A única
coisa sensata que Dilma Rousseff tem a fazer, do seu ponto de vista, é torcer
pela desgraça de Lula. É sua chance de sobreviver, ainda que remota. É claro
que ela sabe disso, embora seja obrigada a tolerar no Palácio do Planalto tipos
como Jaques Wagner (Casa Civil) e Ricardo Berzoini (Secretaria de Governo), que
buscam atrelar a sorte do seu mandato ao destino do ex-presidente.
Dilma é uma
péssima gestora –e os próprios petistas, de todos os matizes, o admitem sem
cerimônia– e uma articuladora sofrível. Se "a política como a arte do
possível" é adágio que pode abrir a senda para o conformismo, o inconformismo
de Dilma transforma o impossível numa meta sempre a ser dobrada. O resultado
são desastres em série. Mas, obviamente, estúpida ela não é. A esta altura, já
percebeu que não há mais salvação para Lula.
Ainda que
ele não venha a ser atropelado tão cedo pela lei, tendo até de visitar, quem
sabe?, o xilindró, é claro que está acabado. Duas ou três vezes eu o chamei
nesta coluna, citando um poeta, de "cadáver adiado que procria". Pois
o adiamento deu lugar à precocidade. Lula morreu mais depressa do que supunham
seus adversários e seus fiéis.
Tenho
ouvido com frequência pessoas das mais variadas tendências e estratos sociais e
intelectuais a atribuir os desastres do governo Dilma à, ora vejam!,
"herança maldita" de Lula – faço uma ironia porque, é evidente, não
se recorre a esse vocabulário.
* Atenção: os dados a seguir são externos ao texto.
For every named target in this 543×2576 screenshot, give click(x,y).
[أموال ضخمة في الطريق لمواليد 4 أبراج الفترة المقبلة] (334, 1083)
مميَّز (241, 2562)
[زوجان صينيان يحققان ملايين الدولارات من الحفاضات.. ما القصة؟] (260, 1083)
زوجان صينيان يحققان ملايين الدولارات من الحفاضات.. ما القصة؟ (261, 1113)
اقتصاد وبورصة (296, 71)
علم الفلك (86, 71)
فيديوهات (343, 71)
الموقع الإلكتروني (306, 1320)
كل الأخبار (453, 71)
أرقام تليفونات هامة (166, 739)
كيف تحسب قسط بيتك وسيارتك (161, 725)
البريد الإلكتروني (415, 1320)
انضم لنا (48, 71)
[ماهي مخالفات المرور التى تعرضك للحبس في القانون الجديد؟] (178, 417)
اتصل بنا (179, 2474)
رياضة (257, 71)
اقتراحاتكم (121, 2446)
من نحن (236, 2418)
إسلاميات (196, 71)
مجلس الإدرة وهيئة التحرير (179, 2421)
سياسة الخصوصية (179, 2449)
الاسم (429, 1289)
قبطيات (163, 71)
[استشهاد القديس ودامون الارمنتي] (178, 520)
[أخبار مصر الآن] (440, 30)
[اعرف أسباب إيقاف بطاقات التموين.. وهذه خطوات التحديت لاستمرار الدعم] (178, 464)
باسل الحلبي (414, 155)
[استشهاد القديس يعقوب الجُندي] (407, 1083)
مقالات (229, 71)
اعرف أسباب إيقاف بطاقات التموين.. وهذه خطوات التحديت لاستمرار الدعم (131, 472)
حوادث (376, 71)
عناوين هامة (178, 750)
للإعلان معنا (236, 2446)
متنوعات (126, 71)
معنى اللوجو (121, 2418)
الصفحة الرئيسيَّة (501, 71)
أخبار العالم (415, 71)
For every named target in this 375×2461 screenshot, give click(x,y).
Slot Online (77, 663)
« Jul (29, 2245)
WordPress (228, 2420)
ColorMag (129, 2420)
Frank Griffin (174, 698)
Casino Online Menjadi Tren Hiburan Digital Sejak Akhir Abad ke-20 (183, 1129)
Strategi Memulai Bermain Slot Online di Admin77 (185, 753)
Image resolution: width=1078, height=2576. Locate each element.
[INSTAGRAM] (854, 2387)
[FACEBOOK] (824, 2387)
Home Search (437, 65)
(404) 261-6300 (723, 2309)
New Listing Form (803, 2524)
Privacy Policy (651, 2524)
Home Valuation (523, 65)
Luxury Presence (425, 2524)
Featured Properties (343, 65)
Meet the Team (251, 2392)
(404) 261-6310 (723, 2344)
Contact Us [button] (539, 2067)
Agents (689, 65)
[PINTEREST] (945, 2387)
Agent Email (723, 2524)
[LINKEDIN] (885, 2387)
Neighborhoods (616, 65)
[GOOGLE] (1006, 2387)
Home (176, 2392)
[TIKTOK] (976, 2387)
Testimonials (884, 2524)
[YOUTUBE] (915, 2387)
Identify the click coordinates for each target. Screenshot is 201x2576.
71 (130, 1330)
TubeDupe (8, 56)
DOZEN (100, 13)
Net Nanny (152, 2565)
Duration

Essa leitura transforma a presidente numa
espécie de vítima de seu antecessor, como se ele estivesse na raiz de todos os
desatinos cometidos nestes pouco mais de cinco anos de gestão.
A avaliação
não é de todo despropositada. Os fundamentos tortos, que depois degeneraram em
bagunça administrativa, econômica e política, vêm mesmo da sapiência divinal do
demiurgo, mas a inocência de Dilma é escandalosamente falsa. Ao contrário: ela
é culpada de ter insistido no erro com determinação cega, alheia a todas as
advertências e apelos. E o fez, entre outros motivos, para vencer uma eleição.
Ainda que
todos os desatinos da presidente fossem meramente culposos, e não acho que
tenham sido, o estelionato eleitoral é doloso. Para vencer a disputa, Dilma
flertou de maneira deliberada com o abismo. É uma pena que não possa ser
impichada também por isso.
Resta
evidente, no entanto, que há "spin doctors" a serviço do Palácio
operando para que Lula, o totem do PT, seja agora rebaixado à condição do bode
expiatório. O PT percebeu e organiza o contra-ataque. A campanha ridícula que o
partido tenta emplacar –"somos todos Lula"– busca apelar à velha
solidariedade das esquerdas, tentando arrastar também o governo em defesa
daquele que não tem salvação.
Dilma sabe
que os petistas estão furiosos com ela porque esperam que se solidarize de
forma mais enfática com Lula. Mas a governanta tem claro que já não há mais
nada a fazer. Agora é torcer para que o bode seja mandado para o deserto e lá
expie os pecados do PT. É a chance que tem a governanta de se salvar.
Cuidado,
leitor! Há uma espécie de operação "pega-Lula-e-salva-Dilma". Não é
um bom enredo. Até porque a gente morre no fim.